→ Required work
Output the full listing exactly.
- Opening Delimiter -
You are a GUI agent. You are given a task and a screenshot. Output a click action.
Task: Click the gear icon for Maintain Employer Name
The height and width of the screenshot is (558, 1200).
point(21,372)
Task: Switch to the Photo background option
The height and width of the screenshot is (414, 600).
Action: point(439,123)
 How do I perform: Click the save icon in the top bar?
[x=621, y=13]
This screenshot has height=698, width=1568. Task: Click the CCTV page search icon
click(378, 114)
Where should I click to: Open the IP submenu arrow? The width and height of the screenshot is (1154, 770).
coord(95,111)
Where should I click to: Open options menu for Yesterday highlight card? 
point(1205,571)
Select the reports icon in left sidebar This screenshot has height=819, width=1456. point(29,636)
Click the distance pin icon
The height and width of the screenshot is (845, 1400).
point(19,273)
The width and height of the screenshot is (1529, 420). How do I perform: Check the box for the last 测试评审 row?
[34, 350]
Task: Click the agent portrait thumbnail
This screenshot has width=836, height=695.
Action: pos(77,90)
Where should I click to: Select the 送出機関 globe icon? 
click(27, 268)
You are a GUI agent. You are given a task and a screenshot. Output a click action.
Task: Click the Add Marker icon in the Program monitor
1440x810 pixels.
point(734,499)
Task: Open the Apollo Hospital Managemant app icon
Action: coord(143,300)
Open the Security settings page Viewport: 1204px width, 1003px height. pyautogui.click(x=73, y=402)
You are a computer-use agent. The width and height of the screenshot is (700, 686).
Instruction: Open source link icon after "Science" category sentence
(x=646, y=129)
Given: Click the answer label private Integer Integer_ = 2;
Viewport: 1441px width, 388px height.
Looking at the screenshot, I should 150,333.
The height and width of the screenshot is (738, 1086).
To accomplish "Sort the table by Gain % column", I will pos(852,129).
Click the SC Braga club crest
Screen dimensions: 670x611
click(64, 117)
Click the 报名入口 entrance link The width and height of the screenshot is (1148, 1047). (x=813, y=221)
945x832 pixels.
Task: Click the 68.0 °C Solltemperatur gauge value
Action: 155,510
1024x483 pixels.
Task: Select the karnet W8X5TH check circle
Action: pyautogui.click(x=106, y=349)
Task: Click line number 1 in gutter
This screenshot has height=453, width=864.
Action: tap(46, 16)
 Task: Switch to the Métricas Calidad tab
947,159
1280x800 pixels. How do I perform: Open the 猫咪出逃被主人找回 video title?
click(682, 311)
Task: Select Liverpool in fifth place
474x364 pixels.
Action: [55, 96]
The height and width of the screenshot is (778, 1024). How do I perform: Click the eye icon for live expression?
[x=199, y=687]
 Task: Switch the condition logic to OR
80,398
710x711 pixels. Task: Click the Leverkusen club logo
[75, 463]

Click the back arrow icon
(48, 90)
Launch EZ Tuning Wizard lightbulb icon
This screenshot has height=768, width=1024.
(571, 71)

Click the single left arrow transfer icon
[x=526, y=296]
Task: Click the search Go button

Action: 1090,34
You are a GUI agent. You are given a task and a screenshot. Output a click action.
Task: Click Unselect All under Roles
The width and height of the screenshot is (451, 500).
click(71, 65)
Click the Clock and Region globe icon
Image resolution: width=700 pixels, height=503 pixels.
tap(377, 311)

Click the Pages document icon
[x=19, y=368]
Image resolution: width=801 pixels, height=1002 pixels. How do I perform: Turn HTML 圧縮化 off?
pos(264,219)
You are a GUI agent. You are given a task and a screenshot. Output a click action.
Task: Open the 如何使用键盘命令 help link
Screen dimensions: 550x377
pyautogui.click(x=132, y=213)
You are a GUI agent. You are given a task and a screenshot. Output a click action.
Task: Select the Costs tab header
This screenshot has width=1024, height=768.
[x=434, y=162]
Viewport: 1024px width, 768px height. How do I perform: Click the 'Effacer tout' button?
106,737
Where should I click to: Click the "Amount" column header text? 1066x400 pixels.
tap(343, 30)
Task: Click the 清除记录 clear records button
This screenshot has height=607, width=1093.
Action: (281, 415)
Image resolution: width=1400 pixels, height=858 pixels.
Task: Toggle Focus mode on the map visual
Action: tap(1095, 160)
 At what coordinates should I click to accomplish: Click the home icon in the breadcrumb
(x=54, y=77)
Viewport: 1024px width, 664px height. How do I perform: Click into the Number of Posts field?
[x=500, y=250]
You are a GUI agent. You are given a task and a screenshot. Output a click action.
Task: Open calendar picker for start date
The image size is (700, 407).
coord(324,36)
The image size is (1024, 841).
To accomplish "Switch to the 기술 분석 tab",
- Closing Delimiter -
→ Result of this exercise
You are a GUI agent. You are given a task and a screenshot. Output a click action.
Task: Click the gear icon for Maintain Employer Name
The height and width of the screenshot is (558, 1200).
point(21,372)
Task: Switch to the Photo background option
The height and width of the screenshot is (414, 600).
Action: point(439,123)
 How do I perform: Click the save icon in the top bar?
[x=621, y=13]
This screenshot has height=698, width=1568. Task: Click the CCTV page search icon
click(378, 114)
Where should I click to: Open the IP submenu arrow? The width and height of the screenshot is (1154, 770).
coord(95,111)
Where should I click to: Open options menu for Yesterday highlight card? 
point(1205,571)
Select the reports icon in left sidebar This screenshot has height=819, width=1456. point(29,636)
Click the distance pin icon
The height and width of the screenshot is (845, 1400).
point(19,273)
The width and height of the screenshot is (1529, 420). How do I perform: Check the box for the last 测试评审 row?
[34, 350]
Task: Click the agent portrait thumbnail
This screenshot has width=836, height=695.
Action: pos(77,90)
Where should I click to: Select the 送出機関 globe icon? 
click(27, 268)
You are a GUI agent. You are given a task and a screenshot. Output a click action.
Task: Click the Add Marker icon in the Program monitor
1440x810 pixels.
point(734,499)
Task: Open the Apollo Hospital Managemant app icon
Action: coord(143,300)
Open the Security settings page Viewport: 1204px width, 1003px height. pyautogui.click(x=73, y=402)
You are a computer-use agent. The width and height of the screenshot is (700, 686).
Instruction: Open source link icon after "Science" category sentence
(x=646, y=129)
Given: Click the answer label private Integer Integer_ = 2;
Viewport: 1441px width, 388px height.
Looking at the screenshot, I should 150,333.
The height and width of the screenshot is (738, 1086).
To accomplish "Sort the table by Gain % column", I will pos(852,129).
Click the SC Braga club crest
Screen dimensions: 670x611
click(64, 117)
Click the 报名入口 entrance link The width and height of the screenshot is (1148, 1047). (x=813, y=221)
945x832 pixels.
Task: Click the 68.0 °C Solltemperatur gauge value
Action: 155,510
1024x483 pixels.
Task: Select the karnet W8X5TH check circle
Action: pyautogui.click(x=106, y=349)
Task: Click line number 1 in gutter
This screenshot has height=453, width=864.
Action: tap(46, 16)
 Task: Switch to the Métricas Calidad tab
947,159
1280x800 pixels. How do I perform: Open the 猫咪出逃被主人找回 video title?
click(682, 311)
Task: Select Liverpool in fifth place
474x364 pixels.
Action: [55, 96]
The height and width of the screenshot is (778, 1024). How do I perform: Click the eye icon for live expression?
[x=199, y=687]
 Task: Switch the condition logic to OR
80,398
710x711 pixels. Task: Click the Leverkusen club logo
[75, 463]

Click the back arrow icon
(48, 90)
Launch EZ Tuning Wizard lightbulb icon
This screenshot has height=768, width=1024.
(571, 71)

Click the single left arrow transfer icon
[x=526, y=296]
Task: Click the search Go button

Action: 1090,34
You are a GUI agent. You are given a task and a screenshot. Output a click action.
Task: Click Unselect All under Roles
The width and height of the screenshot is (451, 500).
click(71, 65)
Click the Clock and Region globe icon
Image resolution: width=700 pixels, height=503 pixels.
tap(377, 311)

Click the Pages document icon
[x=19, y=368]
Image resolution: width=801 pixels, height=1002 pixels. How do I perform: Turn HTML 圧縮化 off?
pos(264,219)
You are a GUI agent. You are given a task and a screenshot. Output a click action.
Task: Open the 如何使用键盘命令 help link
Screen dimensions: 550x377
pyautogui.click(x=132, y=213)
You are a GUI agent. You are given a task and a screenshot. Output a click action.
Task: Select the Costs tab header
This screenshot has width=1024, height=768.
[x=434, y=162]
Viewport: 1024px width, 768px height. How do I perform: Click the 'Effacer tout' button?
106,737
Where should I click to: Click the "Amount" column header text? 1066x400 pixels.
tap(343, 30)
Task: Click the 清除记录 clear records button
This screenshot has height=607, width=1093.
Action: (281, 415)
Image resolution: width=1400 pixels, height=858 pixels.
Task: Toggle Focus mode on the map visual
Action: tap(1095, 160)
 At what coordinates should I click to accomplish: Click the home icon in the breadcrumb
(x=54, y=77)
Viewport: 1024px width, 664px height. How do I perform: Click into the Number of Posts field?
[x=500, y=250]
You are a GUI agent. You are given a task and a screenshot. Output a click action.
Task: Open calendar picker for start date
The image size is (700, 407).
coord(324,36)
The image size is (1024, 841).
To accomplish "Switch to the 기술 분석 tab",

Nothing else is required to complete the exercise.